Don't get me wrong, I'm not whining or trying to blame any current predicaments on that day. In fact, I view this as a funny childhood memory. The funniest part came when, a few days later, my father took me with him somewhere. I remember him standing around talking with his friends, a-la King of the Hill, when the subject turned to parenting. He talked about how my mother took days to punish me when I did something wrong, then proudly announced the he only whipped me for cursing and didn't bring it up again. Go dad! Your medal is in the mail.

Anyway, I learned a valuable lesson that day(s) - don't look to adults for guidance. They're not any smarter than anyone else, they're just big enough to get away with being moronic assholes.
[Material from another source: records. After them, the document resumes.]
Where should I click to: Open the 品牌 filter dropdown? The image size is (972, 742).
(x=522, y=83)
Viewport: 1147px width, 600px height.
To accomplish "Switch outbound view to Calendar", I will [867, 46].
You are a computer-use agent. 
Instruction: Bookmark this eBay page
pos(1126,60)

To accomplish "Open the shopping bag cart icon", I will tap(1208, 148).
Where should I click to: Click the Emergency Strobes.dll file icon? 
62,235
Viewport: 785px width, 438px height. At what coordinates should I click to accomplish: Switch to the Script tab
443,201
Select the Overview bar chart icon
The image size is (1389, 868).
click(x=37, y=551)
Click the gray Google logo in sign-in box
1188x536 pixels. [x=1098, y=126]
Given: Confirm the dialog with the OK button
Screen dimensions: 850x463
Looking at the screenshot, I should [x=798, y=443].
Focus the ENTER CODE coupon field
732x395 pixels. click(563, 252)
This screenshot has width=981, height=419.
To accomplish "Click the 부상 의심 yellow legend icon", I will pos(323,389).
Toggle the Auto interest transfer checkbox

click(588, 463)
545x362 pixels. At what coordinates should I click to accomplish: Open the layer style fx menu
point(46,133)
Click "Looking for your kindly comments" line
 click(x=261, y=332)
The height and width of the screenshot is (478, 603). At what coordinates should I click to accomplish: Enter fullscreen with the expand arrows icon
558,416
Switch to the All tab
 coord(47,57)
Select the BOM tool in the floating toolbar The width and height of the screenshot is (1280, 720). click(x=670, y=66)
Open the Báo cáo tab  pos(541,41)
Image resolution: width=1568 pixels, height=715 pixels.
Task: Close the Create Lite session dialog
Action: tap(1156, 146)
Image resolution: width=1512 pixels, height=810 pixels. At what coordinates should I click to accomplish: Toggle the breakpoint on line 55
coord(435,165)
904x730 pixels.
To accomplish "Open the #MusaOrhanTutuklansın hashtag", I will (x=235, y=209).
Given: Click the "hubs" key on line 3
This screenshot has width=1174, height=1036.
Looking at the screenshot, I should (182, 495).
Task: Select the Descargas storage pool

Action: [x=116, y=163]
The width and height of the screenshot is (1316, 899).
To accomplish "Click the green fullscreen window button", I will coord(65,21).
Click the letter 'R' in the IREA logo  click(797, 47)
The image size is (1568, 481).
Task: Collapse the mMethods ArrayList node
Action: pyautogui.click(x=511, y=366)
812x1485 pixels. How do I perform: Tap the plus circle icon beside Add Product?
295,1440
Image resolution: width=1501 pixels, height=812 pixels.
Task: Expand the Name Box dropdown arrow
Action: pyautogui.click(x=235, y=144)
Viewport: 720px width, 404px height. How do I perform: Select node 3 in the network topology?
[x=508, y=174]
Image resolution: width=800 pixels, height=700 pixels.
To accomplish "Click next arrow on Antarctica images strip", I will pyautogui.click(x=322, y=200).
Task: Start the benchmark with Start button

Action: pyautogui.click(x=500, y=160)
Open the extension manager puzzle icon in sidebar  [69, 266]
To end this post on a positive note, let me offer a bit of advice for any current and would-be parents: if you don't want your child to engage in a certain behavior, don't demonstrate the behavior in front of him, laugh or complement him when he imitates you, reward him with other positive reinforcement, then suddenly FREAK OUT when he does it again. You don't need a PhD to figure that out, you just have to be minimally observant and apply a modicum of common sense. Sadly, this is not the case with much parenting. The kiddies are slaves to the parents who are expected to respond with kindness and good judgment despite generations of proof of the opposite, and yet if you set these adult delinquents on fire, society expects you to pay for that*.

I still don't know why.

* end positive note.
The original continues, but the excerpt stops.